- _TASK PROMPT_
Pictures don't belong in the copy; print all the records exactly.

- _DATA UNDER STUDY_
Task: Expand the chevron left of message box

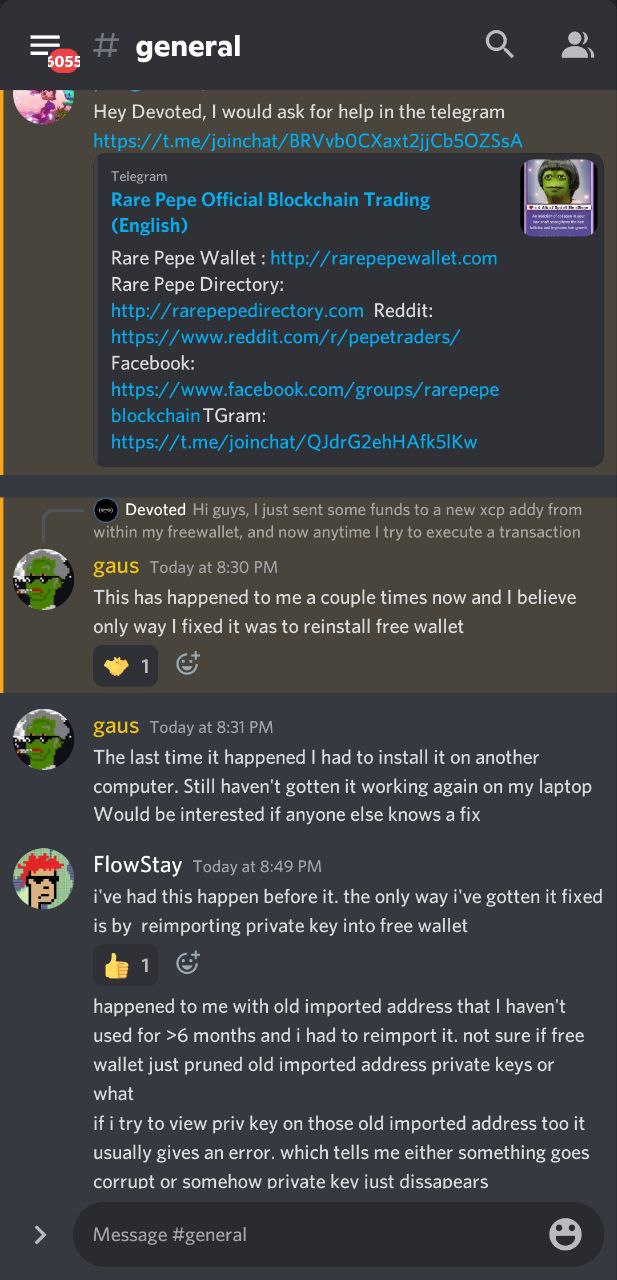Action: [40, 1235]
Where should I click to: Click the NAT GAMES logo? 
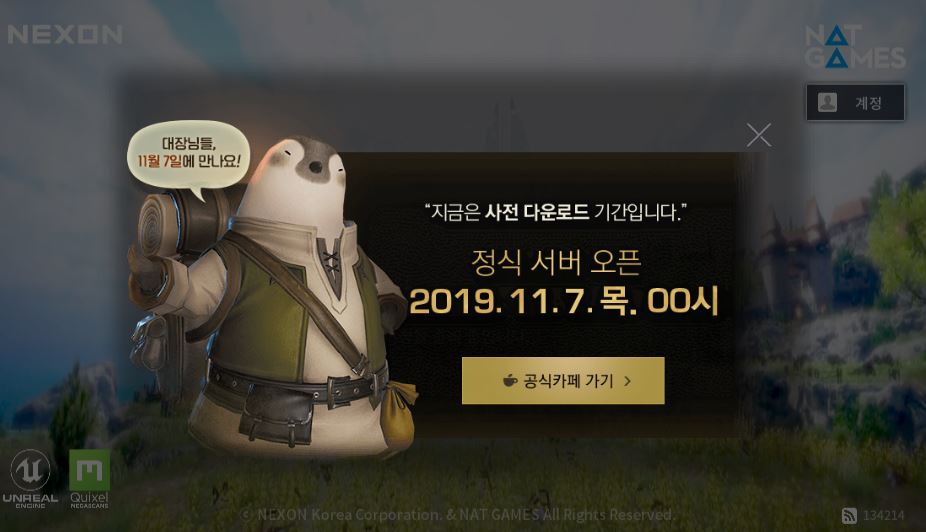tap(855, 47)
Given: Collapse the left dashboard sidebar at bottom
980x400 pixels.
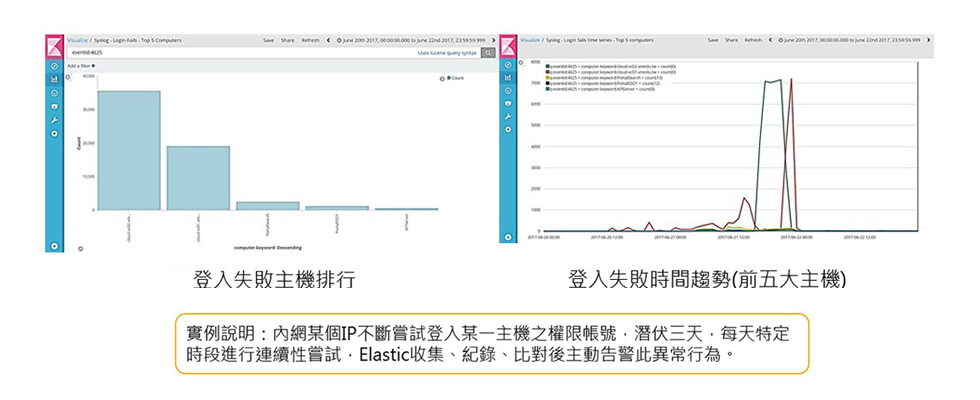Looking at the screenshot, I should coord(54,245).
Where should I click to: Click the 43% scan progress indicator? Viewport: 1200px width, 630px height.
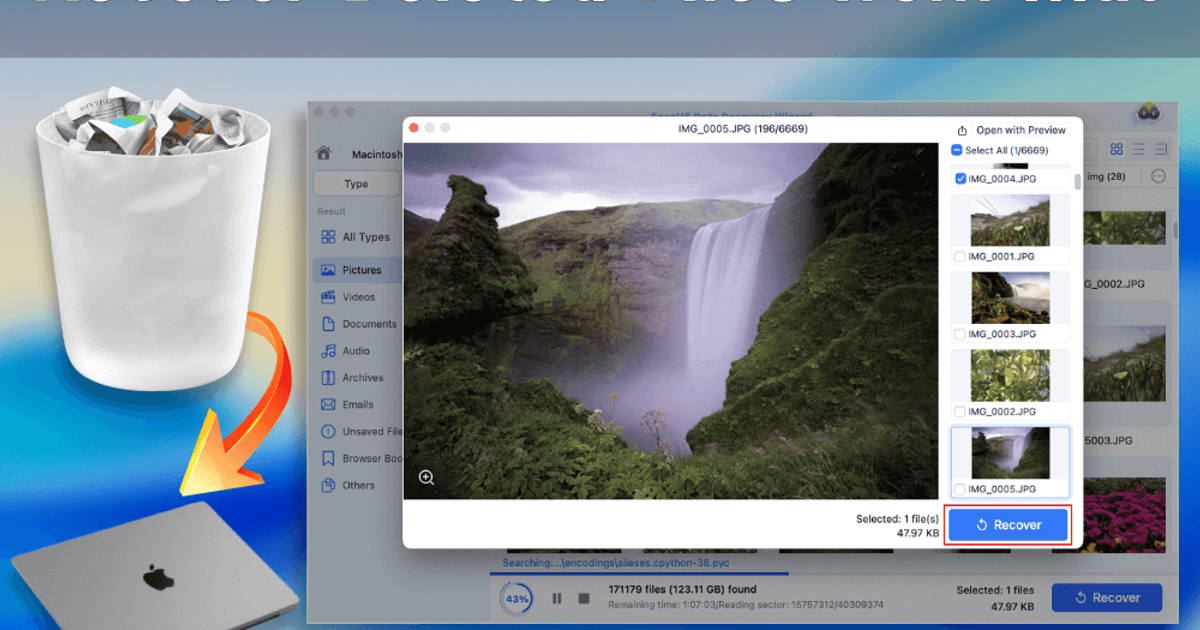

- _REPLY TO THE TASK_
Task: Expand the chevron left of message box

Action: [40, 1235]
Where should I click to: Click the NAT GAMES logo? 
tap(855, 47)
Given: Collapse the left dashboard sidebar at bottom
980x400 pixels.
Looking at the screenshot, I should coord(54,245).
Where should I click to: Click the 43% scan progress indicator? Viewport: 1200px width, 630px height.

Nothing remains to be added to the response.